Department of Statistics Seminar, Spring 2006

 

All the seminars are held in the meeting room of the Department of Statistics (2006 Sheridan Road, Evanston, IL).

 

Please contact Hongmei Jiang at hongmei@northwestern.edu if there is a speaker you would like to be invited to speak in this seminar.

 

Spring 2006 Schedule

Tuesday, March 7, 2006, 11am

 

Ms. Cindy Xin Wang, Department of Statistics, Northwestern University

Title: Gatekeeping Procedures Based on Weighted Bonferroni Tests for Multiple Endpoints in Dose Finding Studies

Abstract: In many dose finding studies there are hierarchically ordered endpoints (e.g., primary, secondary, etc.) and a given dose is compared with a control on any endpoint conditional on the tests on the higher-ordered endpoints being significant (serial gatekeeping). It is required to control the familywise error rate at a designated level  taking into account multiplicity of tests. We give a closed procedure (Marcus, Pertiz and Gabriel 1976) for this problem by applying the general and flexible tree-structured testing approach to gatekeeping problems developed in Dmitrienko, Wiens, Tamhane and Wang (2006). The proposed procedure uses weighted Bonferroni tests for testing intersection hypotheses. For an easier implementation of this closed procedure, we give an equivalent stepwise procedure that uses penalized Bonferroni tests for all endpoints except the last, for which it uses a penalized Holm test. The penalty charged at each step of testing is inversely proportional to a so-called rejection gain factor, which depends on the number of rejections at earlier steps and the weights assigned to those rejected hypotheses. The method is applied to an diabetes drug trial data with three endpoints. Extensions in which the Bonferroni test is replaced with the Simes or resampling or the Dunnett test are indicated.

 

Tuesday, April 4, 2006, 11am

 

Ms. Yang Ge, Department of Statistics, Northwestern University

 

Place: Meeting Room of Department of Statistics

Title: On Consistency of Bayesian Inference with Mixtures of Logistic
Regression Models

Abstract: This is a theoretical study of the consistency properties of Bayesian inference using mixtures of logistic regression models.  When standard logistic regression models are combined in a ‘mixtures of experts’ set-up, a flexible model is formed to model the relationship between a binary (yes-no) response y and a vector of predictors x.  Bayesian inference conditional on the observed data can then be used for regression and classification.  This study gives conditions on choosing the number of experts (i.e., number of mixing components) k, or choosing a prior distribution for k, so that Bayesian inference is ‘consistent’, in the sense of ‘often approximating’ the underlying true relationship between y and x.
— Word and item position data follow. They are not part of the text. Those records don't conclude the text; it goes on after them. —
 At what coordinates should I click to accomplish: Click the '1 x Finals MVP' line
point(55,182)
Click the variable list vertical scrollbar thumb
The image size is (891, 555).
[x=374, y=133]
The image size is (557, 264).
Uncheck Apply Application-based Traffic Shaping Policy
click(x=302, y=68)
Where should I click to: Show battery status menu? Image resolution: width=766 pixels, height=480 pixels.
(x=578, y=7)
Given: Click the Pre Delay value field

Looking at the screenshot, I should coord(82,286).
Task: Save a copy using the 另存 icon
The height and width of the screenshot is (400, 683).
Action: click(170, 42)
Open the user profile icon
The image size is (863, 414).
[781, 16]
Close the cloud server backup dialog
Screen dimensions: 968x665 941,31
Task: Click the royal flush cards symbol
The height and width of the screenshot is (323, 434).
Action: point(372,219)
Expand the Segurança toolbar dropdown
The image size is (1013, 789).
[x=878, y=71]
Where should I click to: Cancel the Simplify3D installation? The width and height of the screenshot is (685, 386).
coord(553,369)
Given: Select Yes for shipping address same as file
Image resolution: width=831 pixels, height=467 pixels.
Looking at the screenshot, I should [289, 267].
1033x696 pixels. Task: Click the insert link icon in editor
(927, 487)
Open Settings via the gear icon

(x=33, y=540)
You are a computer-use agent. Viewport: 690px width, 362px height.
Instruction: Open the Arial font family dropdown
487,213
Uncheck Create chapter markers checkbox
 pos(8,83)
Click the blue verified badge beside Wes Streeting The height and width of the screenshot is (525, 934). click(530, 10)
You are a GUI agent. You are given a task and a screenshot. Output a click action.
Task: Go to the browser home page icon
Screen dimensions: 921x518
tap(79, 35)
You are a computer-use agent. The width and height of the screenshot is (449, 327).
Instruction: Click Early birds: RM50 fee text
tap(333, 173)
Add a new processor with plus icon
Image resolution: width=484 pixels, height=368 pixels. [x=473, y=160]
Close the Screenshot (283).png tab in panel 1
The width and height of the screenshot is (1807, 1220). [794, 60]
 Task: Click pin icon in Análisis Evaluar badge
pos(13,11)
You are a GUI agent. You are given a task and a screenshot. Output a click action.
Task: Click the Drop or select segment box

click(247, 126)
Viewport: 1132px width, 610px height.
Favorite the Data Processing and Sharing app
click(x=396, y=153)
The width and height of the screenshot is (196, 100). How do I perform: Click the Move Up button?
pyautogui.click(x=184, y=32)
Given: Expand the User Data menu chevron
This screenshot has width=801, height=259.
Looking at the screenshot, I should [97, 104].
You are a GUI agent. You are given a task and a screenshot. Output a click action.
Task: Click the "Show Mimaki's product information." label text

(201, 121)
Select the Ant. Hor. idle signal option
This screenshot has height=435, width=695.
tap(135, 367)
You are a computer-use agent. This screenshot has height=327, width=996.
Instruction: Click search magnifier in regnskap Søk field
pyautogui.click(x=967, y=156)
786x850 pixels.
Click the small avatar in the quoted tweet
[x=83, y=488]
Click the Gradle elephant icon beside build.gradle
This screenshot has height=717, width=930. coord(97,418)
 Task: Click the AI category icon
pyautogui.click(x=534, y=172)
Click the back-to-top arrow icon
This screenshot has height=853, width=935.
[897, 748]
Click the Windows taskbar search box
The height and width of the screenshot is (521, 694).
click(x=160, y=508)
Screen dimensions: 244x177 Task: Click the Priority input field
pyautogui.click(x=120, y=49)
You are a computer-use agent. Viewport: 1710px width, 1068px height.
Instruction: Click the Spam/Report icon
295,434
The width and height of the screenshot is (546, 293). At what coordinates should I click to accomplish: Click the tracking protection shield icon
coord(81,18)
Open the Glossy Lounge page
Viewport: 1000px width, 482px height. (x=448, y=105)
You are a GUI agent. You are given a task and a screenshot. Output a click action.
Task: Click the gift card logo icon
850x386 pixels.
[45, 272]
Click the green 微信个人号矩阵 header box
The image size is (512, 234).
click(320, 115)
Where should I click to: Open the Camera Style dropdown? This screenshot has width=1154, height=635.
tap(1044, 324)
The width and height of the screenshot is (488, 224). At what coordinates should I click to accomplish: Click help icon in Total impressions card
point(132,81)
The resulting classification rule is also ‘consistent’, in the sense of having near-optimal performance in classification.  We show these desirable consistency properties with a nonstochastic k growing slowly with the sample size n of the observed data, or with a random k that takes large values with nonzero but small probabilities.

 

Monday, April 24, 2006, 3:30pm (Note: unusual time)

 

Professor Mohsen Pourahmadi, Division of Statistics, Northern Illinois Univ.

 

Title: Generalized Linear Models for the Covariance Matrix of Longitudinal Data

 

Abstract: We survey the progress made in modelling covariance matrices from the perspective of generalized linear models (GLM) and show how one can move beyond the use of the identity and logarithmic link functions, and prespecified structures. Observing that most time-domain models (ARMA, state-space,....) in time series analysis are means to diagonalize a Toeplitz covariance matrix via a unit lower triangular matrix (Cholesky decomposition), we discuss the distinguished role of the Cholesky decomposition in providing a systematic and data-based procedure for formulating and fitting parsimonious models for general covariance matrices guaranteeing the positive-definiteness of the estimates. Pulling together some techniques from regression and time series analyses provide the necessary tools for the procedure which reduces the unintuitive task of modelling covariance matrices to that of a sequence of regression models. The procedure is illustrated using a real longitudinal dataset.Once a bona fide GLM framework for modelling covariances is found, its Bayesian, nonparametric, generalized additive and other extensions can be developed in direct analogy with the respective extensions of the traditional GLM.

 

Tuesday, May 2, 2006, 11am

 

Professor Hakan Demirtas, Division of Epidemiology and Biostatistics, University of Illinois at Chicago

 

Title: Multiple imputation under Bayesianly smoothed random-coefficient
hierarchical pattern-mixture models for nonignorably missing longitudinal
data

Abstract: Conventional pattern-mixture models can be highly sensitive to
model misspecification. In many longitudinal studies, where the nature of
the drop-out and the form of the population model are unknown, interval
estimates from any single pattern-mixture model may suffer from
undercoverage, because uncertainty about model misspecification is not taken
into account. In this talk, I will introduce a new class of Bayesian random
coefficient pattern-mixture models to address potentially non-ignorable
drop-out. Instead of imposing hard equality constraints to overcome inherent
inestimability problems in pattern-mixture models, I propose to smooth the
polynomial coefficient estimates across patterns using a hierarchical
Bayesian model that allows random variation across groups. Using real and
simulated data, I show that multiple imputation under a three-level linear
mixed-effects model which accommodates a random level due to drop-out groups
can be an effective method to deal with non-ignorable drop-out by allowing
model uncertainty to be incorporated into the imputation process.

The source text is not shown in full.